When researchers evaluated size and density of nodules together, FDG-PET/CT sensitivity was poor at 21% for subsolid nodules smaller than 15 mm, compared with sensitivity of 64% for intermediate subsolid nodules between 10 mm and 15 mm.

Sensitivity for solid nodules smaller than 15 mm was 65% and 98% for solid nodules at least 15 mm in size and larger.

Veronesi and colleagues said the most relevant findings for the use of FDG-PET/CT are based on nodule size and type. For example, sensitivity was 98% for solid nodules at least 15 mm in size, "so a positive finding is almost always cancer," the study stated.
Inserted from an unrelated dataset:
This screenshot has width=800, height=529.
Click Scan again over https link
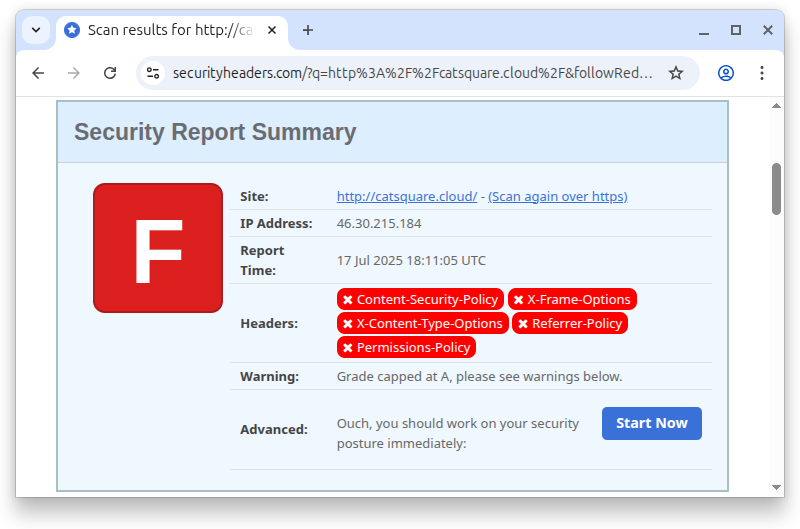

Negative predictive value was 95%, which would mean that "invasive procedures can be avoided when PET is negative, with low risk of delayed diagnosis. In fact, we had only one false-negative PET is this group, which was still stage I when it was diagnosed at screening a year later."

Veronesi and colleagues promoted the study's strength in that it represented the largest series of screened patients undergoing FDG-PET/CT, with almost all patients undergoing the hybrid modality before surgical resection.

They also cited a limitation that the results "may not be applicable to populations with higher rates of endemic inflammatory lung conditions than the Italian population."

With those considerations, researchers concluded that the FDG-PET/CT findings "are encouraging overall and suggest the technique has a role in the diagnostic workup of indeterminate nodules identified on low-dose CT screening."